From the balance sheet, I think what you’re talking to is the net book value reduction of $1.7 billion dollars. And let me just walk you through that. So, one, $250 million of that is related to moving to a new methodology under IFRS for valuing share based payment. So moving to the black shales methodology that I think probably everyone will have that issue.

Second is a change in the tax treatment for acquisition which resulted in another $100 million dollar impact. And then third, there’s a $100 million dollar impact associated with the change in accounting for ARO. $1.2 billion dollars is associated with the change in methodology for determining the book value of the assets. Of that $1.2 billion dollar impact, approximately $400 million dollars is associated with assets that have already been sold during the year in our North American conventional disposition program.

▶ _Exercise tasks_
1. Answer these questions from the net book value passage, one line each, marked as shown:
(a) How much of the reduction is tied to the new share-based payment methodology?
(b) What impact comes from the change in accounting for ARO?
(c) Roughly how much of the $1.2 billion relates to assets already sold during the year?
2. For each statement, say yes or no according to the net book value passage, and quote the words that decide it.
(a) The total net book value reduction is $1.7 billion.
(b) The change in tax treatment for acquisition had a $250 million impact.
(c) The assets behind the roughly $400 million were sold in the North American conventional disposition program.
3. In one to three sentences, explain what the net book value passage gives as the cause of the $250 million part of the reduction.
The records that come after this point have nothing to do with the net book value passage.

▶ _Dataset content_

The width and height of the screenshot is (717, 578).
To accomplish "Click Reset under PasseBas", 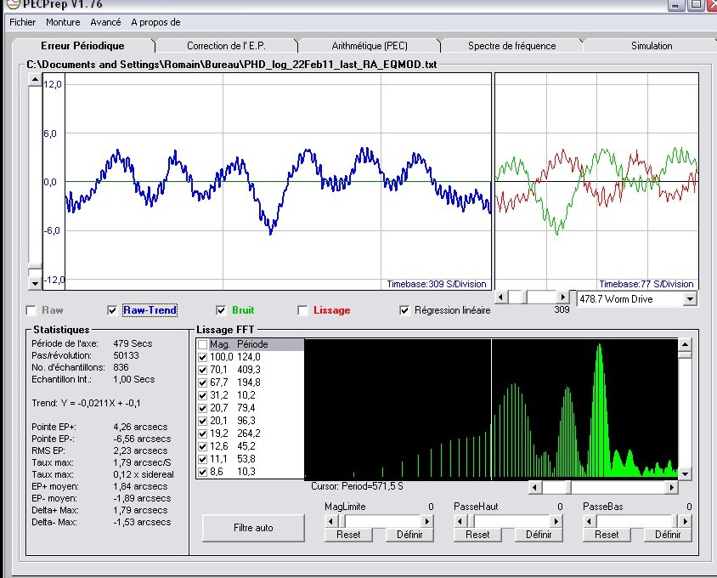I will pyautogui.click(x=607, y=535).
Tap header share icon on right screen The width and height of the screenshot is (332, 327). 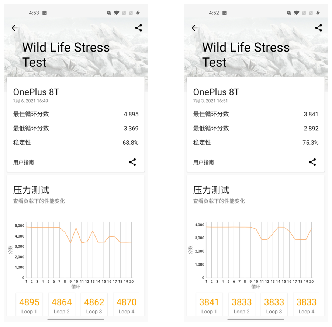click(319, 28)
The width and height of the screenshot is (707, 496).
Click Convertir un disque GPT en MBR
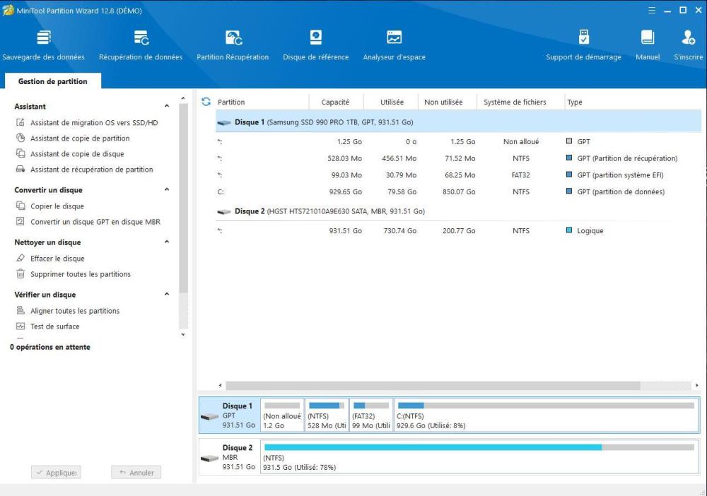[x=95, y=222]
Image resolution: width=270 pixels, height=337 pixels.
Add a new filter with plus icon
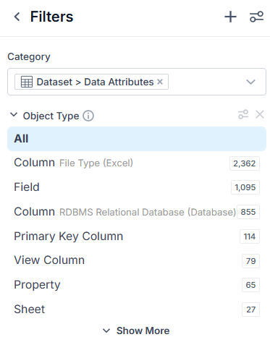tap(230, 17)
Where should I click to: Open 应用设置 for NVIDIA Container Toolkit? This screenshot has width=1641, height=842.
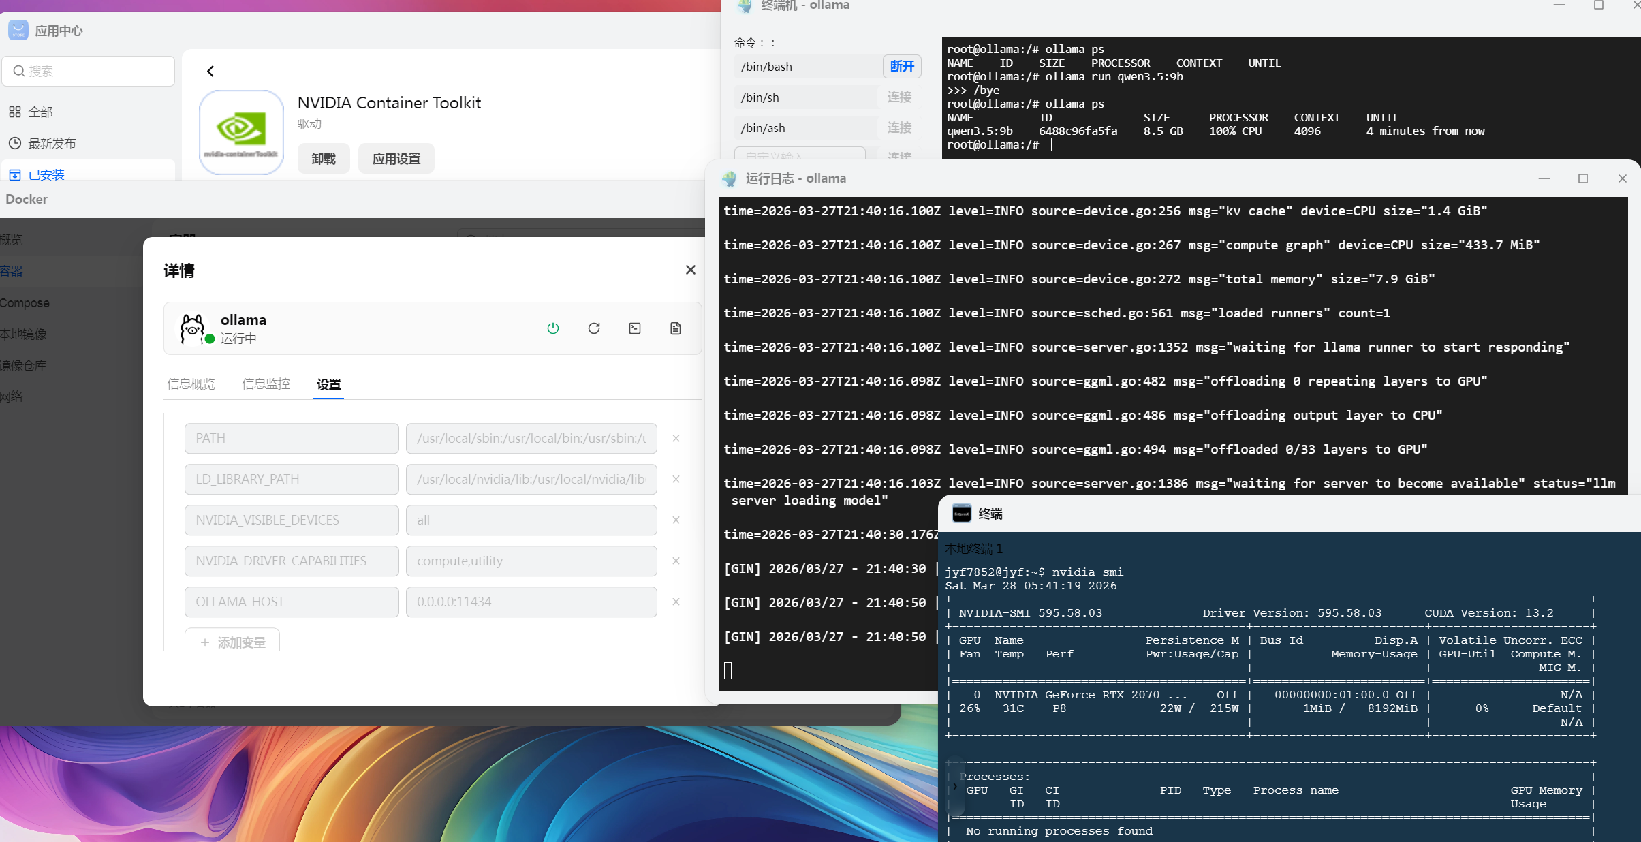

▶ _Written answers_
1.
(a) $250 million.
(b) $100 million.
(c) Approximately $400 million.

2.
(a) Yes: "the net book value reduction of $1.7 billion dollars"
(b) No: "Second is a change in the tax treatment for acquisition which resulted in another $100 million dollar impact."
(c) Yes: "associated with assets that have already been sold during the year in our North American conventional disposition program"

3. The $250 million comes from moving to a new methodology under IFRS for valuing share-based payment. The speaker adds that probably everyone will have that issue.